Ultimately, in order to reduce the need for multiple fundraising efforts every year, the Glen needs to grow its endowment, which at $1.5 million currently provides about 7 percent of the annual operating expenses but is about one-tenth of what peer organizations have, Boutis said.

While these new efforts are forthcoming, the Glen will likely maintain a good deal of traditional events that, while not necessarily generating a ton of money for the preserve, have a valuable mission and adequate support from the community. The Great Stuff Garage Sale, for instance, is organized by Suzanne Patterson and not only facilitates recycling but also reminds people of the importance of reusing materials and helping to reduce pressure on landfills.

Patterson, the former GHA treasurer who has been heavily involved in many Glen activities over the years, is the kind of community member that helps make the Glen a healthy organization, Boutis said.

“Her role has been just pivotal in the success of the events that we’ve had,” Boutis said. “Every organization hopes for people like Suzanne, people who are passionate, committed and competent, and when they see something on the verge of falling through the cracks, they come in and make it better than it would have been.”

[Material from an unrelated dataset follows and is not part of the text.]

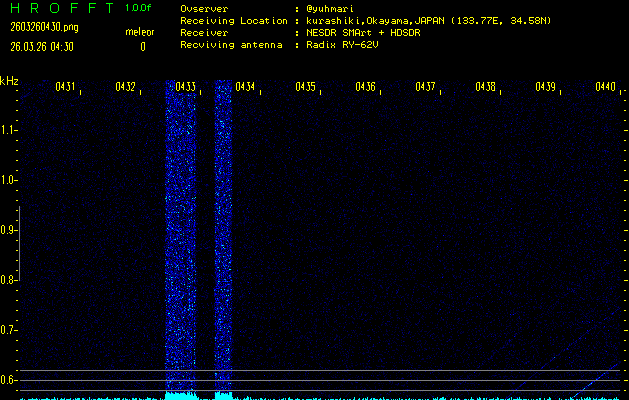
Task: Click the narrow blue noise band left of 0434
Action: [223, 240]
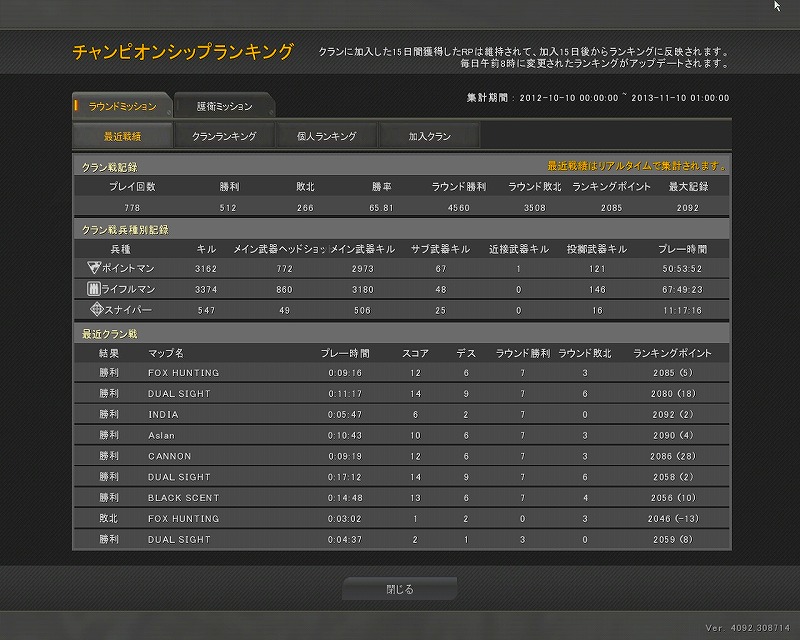Screen dimensions: 800x640
Task: Select the BLACK SCENT match row
Action: pos(400,498)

Some of the activities in the Glen have been ongoing for so long they have become a kind of tradition. But some of the traditions aren’t as well supported as they once were, and can sometimes become a drain when there’s no one to lead them, according to Kent. He is coordinating an effort with a Wright State University archivist to comb through and file 60 years of historical records the Glen has amassed. Through his reading, Kent has seen evidence of the evolution of the Glen’s organizational structure and the strengths and weaknesses of being owned by an educational institution, while maintaining financial self-sufficiency and heavy dependence on a volunteer community. It’s a complicated organization that necessitates simplicity and efficiency wherever it can be achieved, he said, especially regarding events that are meant to support the Glen, not become a burden on it.

“With some of the things we’ve been doing, it’s like pulling teeth to make it happen, especially if we don’t have one person to pull it all together,” he said. “We’re exploring ways to make this whole operation work more efficiently.”

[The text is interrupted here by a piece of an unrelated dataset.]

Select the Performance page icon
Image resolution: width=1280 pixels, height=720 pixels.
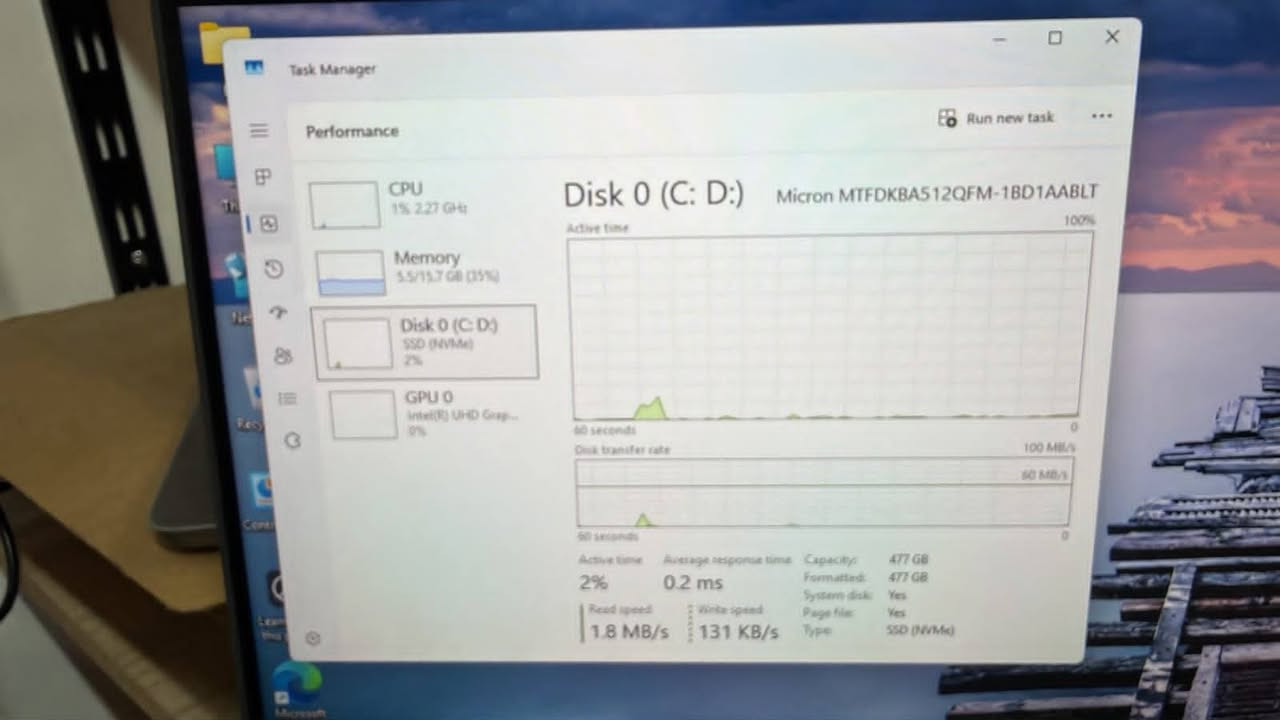pyautogui.click(x=268, y=224)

The GHA board will meet later this month to further discuss the future direction of its events. And while he wants to be mindful of how much activity is reasonable for an organization of this size, Boutis is very clear that the Glen has and does benefit enormously from the efforts of the hundreds of volunteers who work tirelessly for the Glen Helen they care for with a passion.

“We’re doing our best to be respectful and honor all the efforts that have gone before us,” he said. “But we also want to bring a sobering, critical look at the organization to ensure that it stays healthy in order to sustain not just the environment but also ourselves.”